Пожалуй, идеальные условия для восприятия сказок представляет поездка в ночное. Тут выбор автора «Бежина луга» был безошибочным. Иссиня-черное небо с крупными, яркими звездами, потрескивающий костер, и за пределами отсветов его – тьма, хоть глаз коли. Мечутся длинные тени. Загадочно шуршат деревья. Фыркают лошади, проступающие во мгле призрачными пятнами. Время от времени из лесу или с болота доносятся странные резкие звуки, похожие то на бесовский хохот, то на детский плач…
Близка к идеальному месту для сказывания сказок далекая таежная избушка, по самую стреху ушедшая в землю и заросшая дурниной, тесная, с единственным мизерным окошечком, обращенным к реке или гулкому распадку, со старой буржуйкой в углу, играющей во тьме гребешками пламени. Сгодятся и бригадные избушки, какие были у нас на многих урочищах, или полевые станы, пусть даже представляющие собой единственный дощатый вагончик, затерянный среди пашен или прилепившийся к берегу степного озерца. В конце концов подойдут и просторная деревенская печь или еще более просторные полати в бревенчатой избе, стоящей желательно на краю села, откуда в сумерках смутно просматриваются мельничный пруд или кладбищенские кресты и деревья.
Лично же на меня никогда и нигде с такой потрясающей силой не действовали сказки, мифы и страшные истории, как во время ночевок в сенокосную пору на чердаке кошары, стоявшей над озером Кругленьким.
В годы отрочества я, как и все сельские ребятишки, летом и осенью работал в колхозе.
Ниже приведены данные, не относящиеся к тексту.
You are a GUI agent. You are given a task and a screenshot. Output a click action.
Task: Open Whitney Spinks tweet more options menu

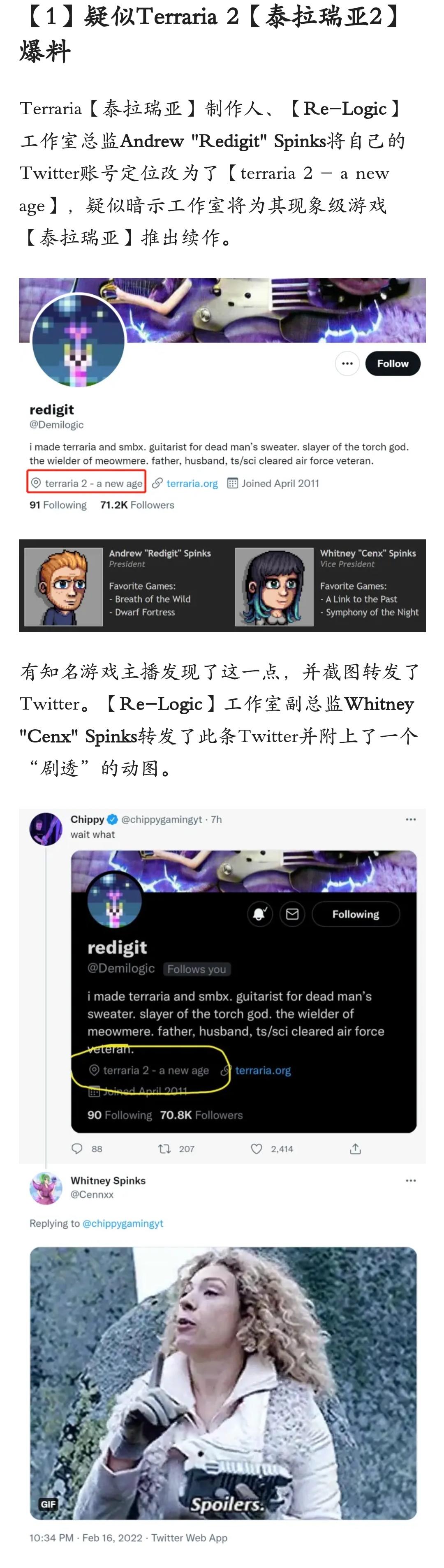click(411, 1180)
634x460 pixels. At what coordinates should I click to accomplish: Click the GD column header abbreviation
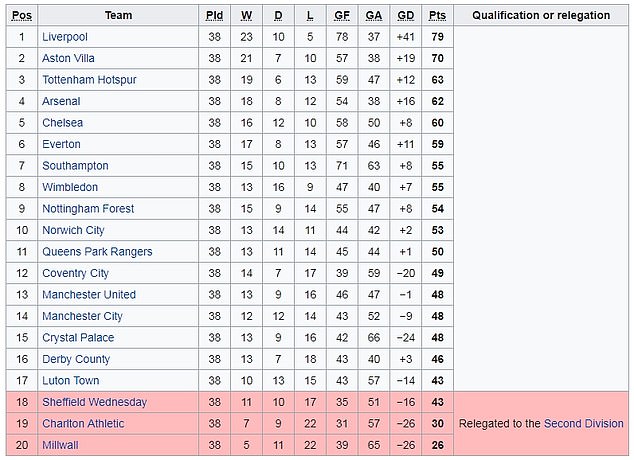pos(406,15)
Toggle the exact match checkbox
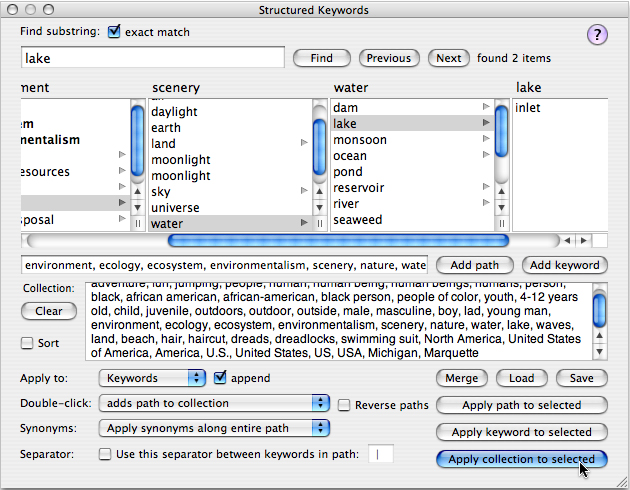The image size is (630, 490). [x=114, y=32]
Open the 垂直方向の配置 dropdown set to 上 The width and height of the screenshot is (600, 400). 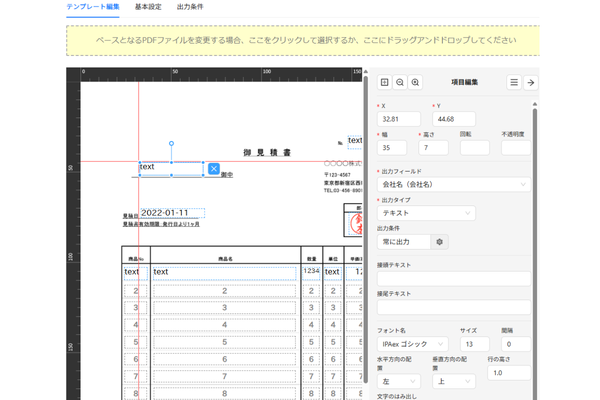[454, 381]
Не от голода и нищеты и не по принуждению, а добровольно и охотно, с естественным желанием утвердиться в глазах сверстников и взрослых односельчан трудолюбивым и самостоятельным человеком. А самоутвердиться в наше время можно было только добросовестным трудом и старанием, по крайней мере – на селе. Ну, это к слову…
В горячую пору сенокоса люди работали допоздна. Бывало, последние зароды дометывали уже в потемках. Спешно перепрягали лошадок из граблей и волокуш в телеги, укладывали в них котомки и корзинки, рассаживались сами на облачинах рыдванов и отправлялись домой. Зачастую – с песнями, как это ни трудно представить сегодня. Однако уезжали в деревню далеко не все. Обычно – только женщины да семейные мужики, чтобы управиться с домашней скотиной, обиходить малых ребятишек, полить огороды. Остальной же народ – мы, пацаны, и взрослые парни, а нередко и старики – оставались на сенокосе с ночевой. Спали обычно в полевых избушках, когда-то принадлежавших крестьянам-единоличникам, а в наши времена служивших жильем для пастухов на летних стоянках колхозных отар, табунов и гуртов.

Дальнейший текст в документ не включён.